- El Ministerio de Desarrollo Humano asegura que Jujuy tiene una política alimentaria "de las más integrales del país".
- La realidad de los comedores y merenderos lo desmienten. Aseguran que aumentó la gente que asiste a requerir alimentos y que no les alcanza para responder a la demanda.
- El desamparo está a la vista, los lugares de contención hoy se encuentran desbordados.
Ayuda social: la ministra dice que está garantizada pero la realidad la contradice
En el último reporte del COE, la ministra de Desarrollo Humano, Natalia Sarapura, aseveró que Jujuy tiene una política alimentaria "de las más integrales del país". Sin embargo los sectores más vulnerables la desmienten al señalar que por la agudización de la crisis aumentó la demanda en comedores y merenderos y estos no dan abasto.
En medio de la pandemia y las medidas de aislamiento implementadas por el gobierno, crece el reclamo de los comedores y sectores más vulnerables por la falta de ayuda y el incremento del número de personas que requieren asistencia. Algunos referentes de estos espacios de contención hablan de una situación crítica y desabastecimiento total.
En el último reporte del COE y tras un largo silencio en los medios, la titular de la cartera de Desarrollo Humano, Natalia Sarapura, salió a negar esta realidad asegurando que el estado está presente, atendiendo las demandas.
"El personal de Desarrollo Humano está trabajando, garantizando los dispositivos esenciales”, expresó y sostuvo además que la cartera, en virtud de la agudización de la crisis, ha tenido que profundizar la política alimentaria.
Aseguró que, "Jujuy tiene una política alimentaria, de las más integrales del país", aunque desde los comedores que dependen del área le reclaman que la ayuda es insuficiente.
Sarapura mencionó dos líneas de acción a través de las cuales se brinda asistencia: por un lado la entrega de módulos alimentarios del Programa Comer En Casa y por otro lado las Tarjetas PLASONUP. Respecto a los módulos indicó que el ministerio ya realizó la entrega de 55.000 cajas a través de un sistema puerta a puerta desde la declaración de la cuarentena, asimismo aseveró que hay un total de 24.217 beneficiarios de la Tarjeta PLASONUP para los cuales se destinó una suma de 13.319.350 pesos.
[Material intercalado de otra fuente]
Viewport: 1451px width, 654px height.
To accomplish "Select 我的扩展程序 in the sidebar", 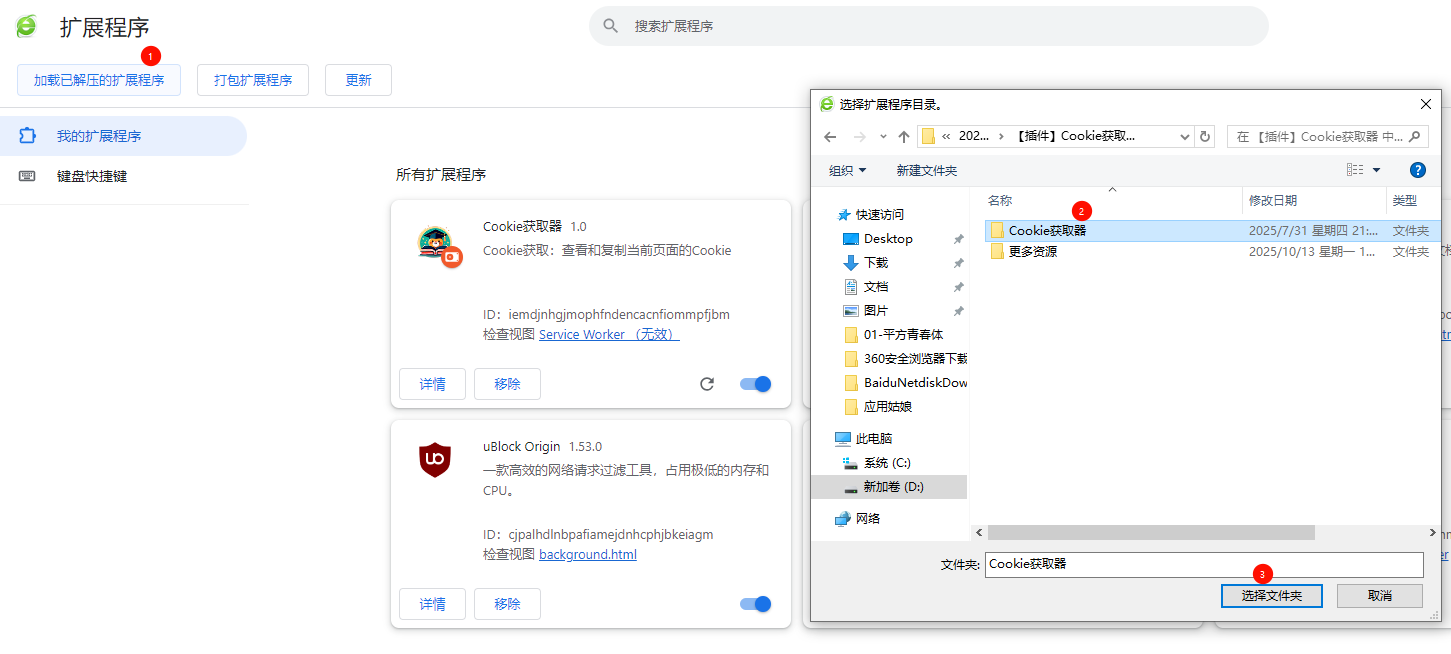I will click(98, 136).
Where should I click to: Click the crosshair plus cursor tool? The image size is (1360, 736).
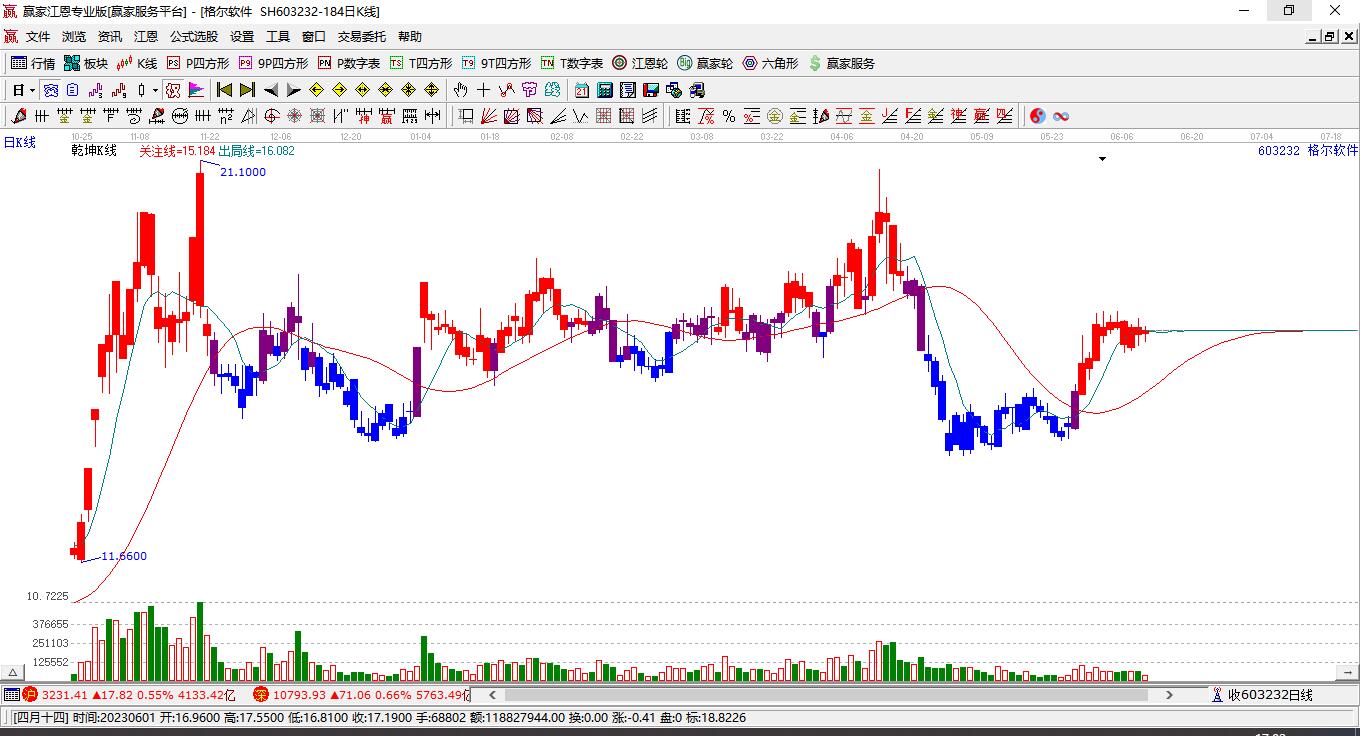(483, 90)
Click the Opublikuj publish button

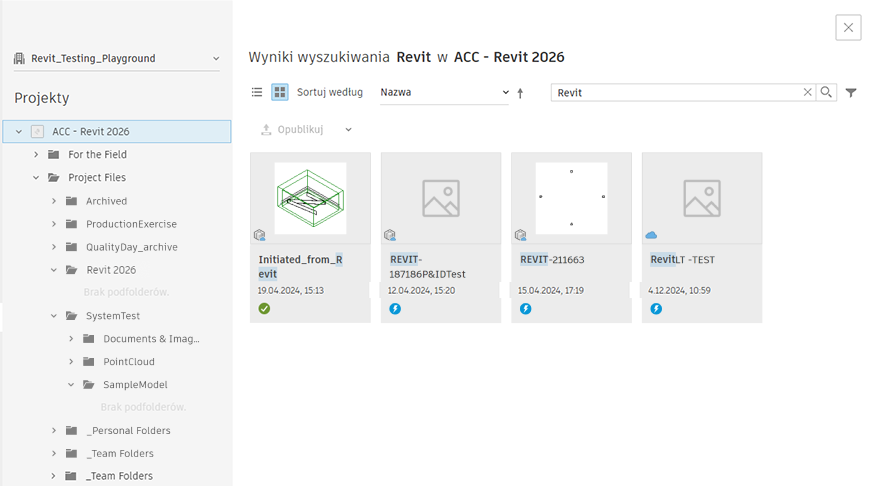[292, 130]
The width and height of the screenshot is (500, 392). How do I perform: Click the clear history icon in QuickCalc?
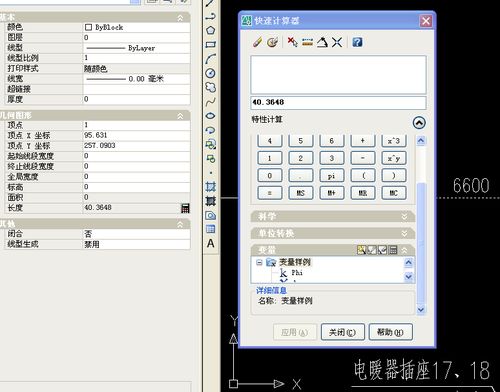tap(272, 42)
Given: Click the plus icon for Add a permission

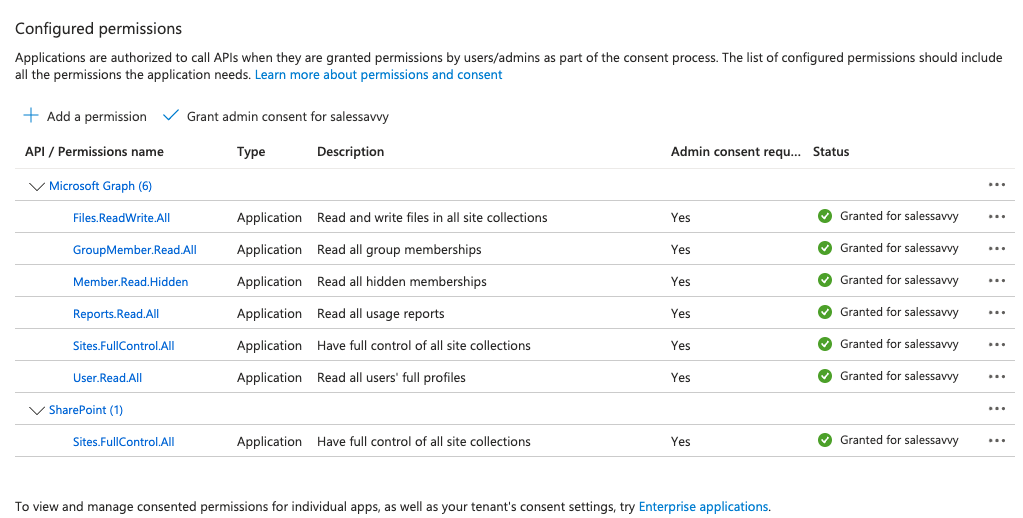Looking at the screenshot, I should click(x=31, y=116).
En líneas generales el Ministerio de Desarrollo Humano aseveró que son más de 80.000 las familias cubiertas con la política alimentaria en toda la provincia.
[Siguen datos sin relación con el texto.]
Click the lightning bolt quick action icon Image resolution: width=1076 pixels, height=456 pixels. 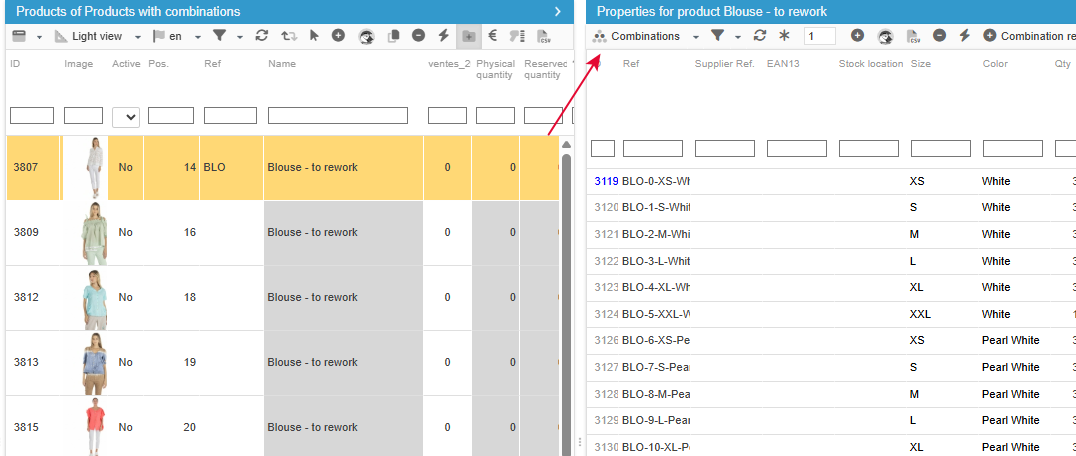point(443,36)
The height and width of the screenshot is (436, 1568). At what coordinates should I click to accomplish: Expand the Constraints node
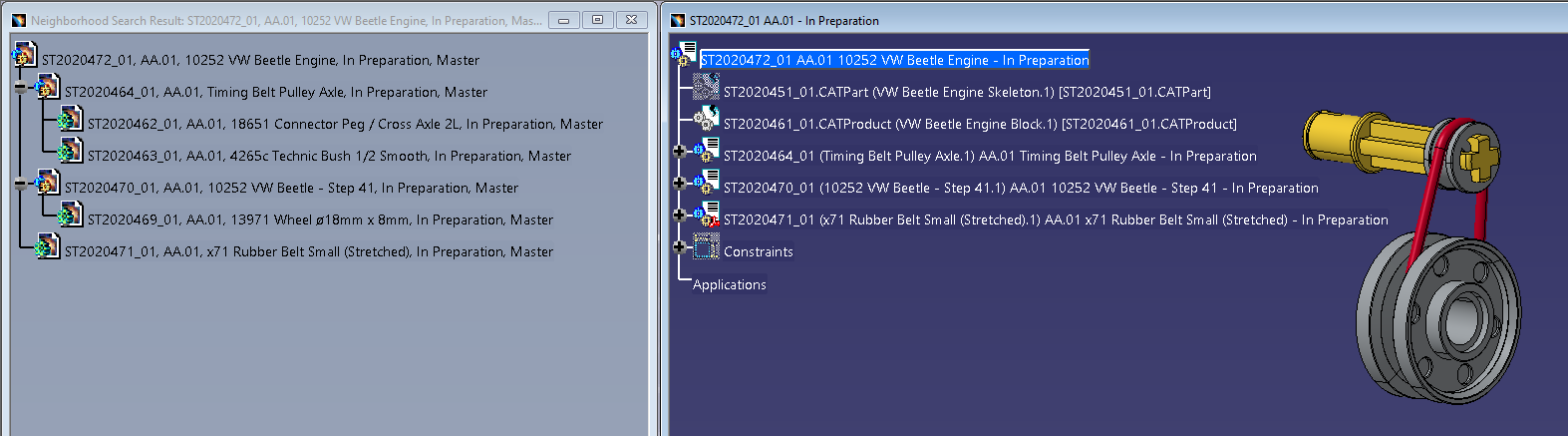[679, 247]
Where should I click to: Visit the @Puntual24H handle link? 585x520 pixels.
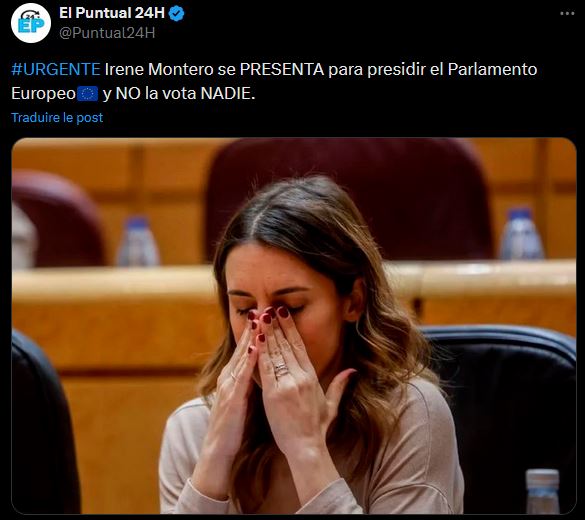107,33
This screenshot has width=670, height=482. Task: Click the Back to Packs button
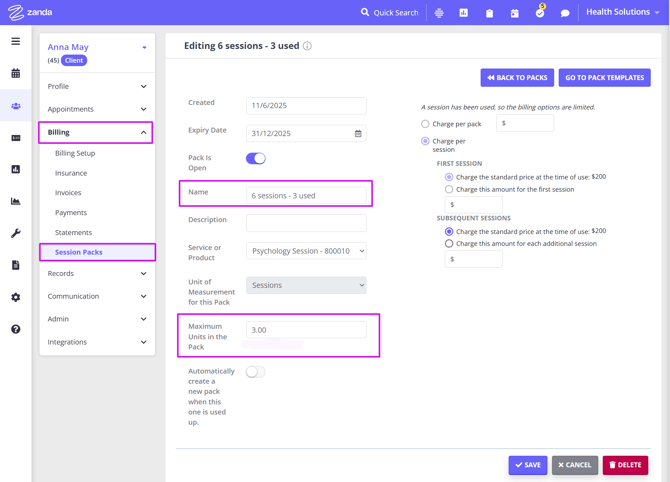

No obstante lo dicho, los testimonios de la gente lo contradicen.
El caso más extremo es el del merendero ubicado en el asentamiento Guayacán de Chijra, que tras el temporal del pasado 1 de abril tuvo que reconvertirse y comenzar a funcionar también como comedor. Luego de que el río se llevará sus utensilios, reclaman que no tienen donde cocinar y por ahora están trabajando con elementos prestados.
"Nos hicimos prestar ollas, cucharas, cubiertos, a veces damos de comer en bandejas de plástico. Todo se nos llevó el río. Queremos la colaboración del gobierno y que nos donen los utensilios que no tenemos", expresó una de las vecinas.
"Ahora estamos pasando una situación muy fea. Hay que vivirlo para conocer como es. Esa madrugada eran las 5 y corríamos para arriba para abajo con los vecinos que nos ayudamos para poder sobrevivir todos porque pudimos sacar la gente", relató.
Muchas familias de la zona tuvieron que ser evacuadas, ya que las casas construidas de manera precaria quedaron totalmente inhabitables. Pese a que ya pasaron más de dos semanas, fueron asistidos solo en lo inmediato y ahora continúan a su suerte.
"Se están olvidando de nosotros", expresó la vecina afectada.
Días atrás también se conoció el caso del Comedor de Palpalá Tacita de Plata, que necesita más cupos para aplacar el hambre. “Vienen 86 personas entre abuelos y niños, diez más del cupo máximo. Tenemos lista de espera y da pena decirles que no hay más lugar cuando vienen a querer retirar comida. Pero eso es lo que nos da el gobierno, que si bien aumentó la partida sigue siendo insuficiente ante todos los aumentos”, explicó Marta Sánchez, una de las referentes.
Desde los comedores de la CCC, una de las responsables, Roxana Martínez, expresó, "Nuestro comedor tenía 170 personas, entre ellos niños, personas con discapacidad, abuelos y personas en situación de calle. Por esta pandemia del coronavirus se aumentaron y tenemos más de 200 personas".
Las medidas de aislamiento derivaron en que muchas familias se queden sin su única fuente de ingresos y esto a su vez generó que al quedar en una situación de vulnerabilidad se vuelquen a los comedores. El desamparo está a la vista, hoy estos lugares de contención se encuentran desbordados.